WHAT THE TASK ASKS :: Print, unchanged, the line containing "Task: Open the Execução Fiscal menu" along with all lines that follow it to the end of the listing.

[Opening DATASET RECORDS section]

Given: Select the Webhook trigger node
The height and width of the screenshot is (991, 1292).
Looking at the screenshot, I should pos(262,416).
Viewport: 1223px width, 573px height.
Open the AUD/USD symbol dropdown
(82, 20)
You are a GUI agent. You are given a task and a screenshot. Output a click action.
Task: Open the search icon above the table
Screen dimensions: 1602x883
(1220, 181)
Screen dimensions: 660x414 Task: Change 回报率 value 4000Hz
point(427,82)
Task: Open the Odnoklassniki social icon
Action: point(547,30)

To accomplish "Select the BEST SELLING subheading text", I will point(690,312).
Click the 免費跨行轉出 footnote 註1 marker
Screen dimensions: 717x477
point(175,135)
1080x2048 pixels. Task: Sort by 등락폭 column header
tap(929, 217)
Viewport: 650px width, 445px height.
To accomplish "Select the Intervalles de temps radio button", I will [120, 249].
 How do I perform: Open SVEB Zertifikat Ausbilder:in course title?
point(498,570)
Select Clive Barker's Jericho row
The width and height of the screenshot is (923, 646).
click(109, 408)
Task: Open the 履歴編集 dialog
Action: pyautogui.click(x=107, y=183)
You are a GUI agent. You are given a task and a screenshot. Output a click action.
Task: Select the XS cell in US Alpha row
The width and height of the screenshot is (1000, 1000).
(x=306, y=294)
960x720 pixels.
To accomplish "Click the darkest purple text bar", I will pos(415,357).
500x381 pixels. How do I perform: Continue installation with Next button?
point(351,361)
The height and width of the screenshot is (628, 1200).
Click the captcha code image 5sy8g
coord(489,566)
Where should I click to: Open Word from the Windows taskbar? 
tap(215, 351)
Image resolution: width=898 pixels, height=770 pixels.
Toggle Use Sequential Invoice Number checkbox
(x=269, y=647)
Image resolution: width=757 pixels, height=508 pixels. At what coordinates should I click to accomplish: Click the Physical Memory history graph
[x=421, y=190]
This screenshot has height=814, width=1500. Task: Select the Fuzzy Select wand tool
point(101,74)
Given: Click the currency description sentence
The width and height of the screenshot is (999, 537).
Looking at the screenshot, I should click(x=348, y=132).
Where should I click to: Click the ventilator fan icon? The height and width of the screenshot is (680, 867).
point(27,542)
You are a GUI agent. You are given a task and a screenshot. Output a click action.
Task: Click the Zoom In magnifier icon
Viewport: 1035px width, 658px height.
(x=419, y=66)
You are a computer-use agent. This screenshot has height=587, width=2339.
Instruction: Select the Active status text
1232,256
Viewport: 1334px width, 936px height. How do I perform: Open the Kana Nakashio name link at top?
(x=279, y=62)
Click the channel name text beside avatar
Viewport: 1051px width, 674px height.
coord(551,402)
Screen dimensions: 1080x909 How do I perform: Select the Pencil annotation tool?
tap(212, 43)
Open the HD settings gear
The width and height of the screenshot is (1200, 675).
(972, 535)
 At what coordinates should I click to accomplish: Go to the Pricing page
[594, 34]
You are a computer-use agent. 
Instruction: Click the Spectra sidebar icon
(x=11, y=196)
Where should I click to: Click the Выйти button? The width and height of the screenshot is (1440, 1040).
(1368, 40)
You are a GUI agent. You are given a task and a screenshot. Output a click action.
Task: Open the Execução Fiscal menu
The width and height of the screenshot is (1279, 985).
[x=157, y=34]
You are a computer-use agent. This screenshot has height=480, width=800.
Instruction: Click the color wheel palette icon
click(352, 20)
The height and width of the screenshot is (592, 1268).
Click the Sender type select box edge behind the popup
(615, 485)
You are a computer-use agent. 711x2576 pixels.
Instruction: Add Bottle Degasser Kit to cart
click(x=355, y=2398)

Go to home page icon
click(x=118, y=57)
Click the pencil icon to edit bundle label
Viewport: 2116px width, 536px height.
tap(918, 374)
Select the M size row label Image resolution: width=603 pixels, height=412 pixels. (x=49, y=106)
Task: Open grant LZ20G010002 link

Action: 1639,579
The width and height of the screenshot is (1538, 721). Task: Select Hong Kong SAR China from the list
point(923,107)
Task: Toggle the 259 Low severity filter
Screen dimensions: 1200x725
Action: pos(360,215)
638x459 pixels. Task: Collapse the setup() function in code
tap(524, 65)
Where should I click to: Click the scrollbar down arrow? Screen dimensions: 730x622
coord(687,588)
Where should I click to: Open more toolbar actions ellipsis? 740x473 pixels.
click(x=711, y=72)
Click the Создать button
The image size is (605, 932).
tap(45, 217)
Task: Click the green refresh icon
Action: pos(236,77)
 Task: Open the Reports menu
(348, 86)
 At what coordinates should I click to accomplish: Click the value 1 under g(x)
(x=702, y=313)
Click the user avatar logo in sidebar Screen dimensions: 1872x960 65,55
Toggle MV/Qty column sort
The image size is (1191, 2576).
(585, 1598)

[Closing DATASET RECORDS section]

TASK OUTPUT ::
Task: Open the Execução Fiscal menu
The width and height of the screenshot is (1279, 985).
[x=157, y=34]
You are a computer-use agent. This screenshot has height=480, width=800.
Instruction: Click the color wheel palette icon
click(352, 20)
The height and width of the screenshot is (592, 1268).
Click the Sender type select box edge behind the popup
(615, 485)
You are a computer-use agent. 711x2576 pixels.
Instruction: Add Bottle Degasser Kit to cart
click(x=355, y=2398)

Go to home page icon
click(x=118, y=57)
Click the pencil icon to edit bundle label
Viewport: 2116px width, 536px height.
tap(918, 374)
Select the M size row label Image resolution: width=603 pixels, height=412 pixels. (x=49, y=106)
Task: Open grant LZ20G010002 link

Action: 1639,579
The width and height of the screenshot is (1538, 721). Task: Select Hong Kong SAR China from the list
point(923,107)
Task: Toggle the 259 Low severity filter
Screen dimensions: 1200x725
Action: pos(360,215)
638x459 pixels. Task: Collapse the setup() function in code
tap(524, 65)
Where should I click to: Click the scrollbar down arrow? Screen dimensions: 730x622
coord(687,588)
Where should I click to: Open more toolbar actions ellipsis? 740x473 pixels.
click(x=711, y=72)
Click the Создать button
The image size is (605, 932).
tap(45, 217)
Task: Click the green refresh icon
Action: pos(236,77)
 Task: Open the Reports menu
(348, 86)
 At what coordinates should I click to accomplish: Click the value 1 under g(x)
(x=702, y=313)
Click the user avatar logo in sidebar Screen dimensions: 1872x960 65,55
Toggle MV/Qty column sort
The image size is (1191, 2576).
(585, 1598)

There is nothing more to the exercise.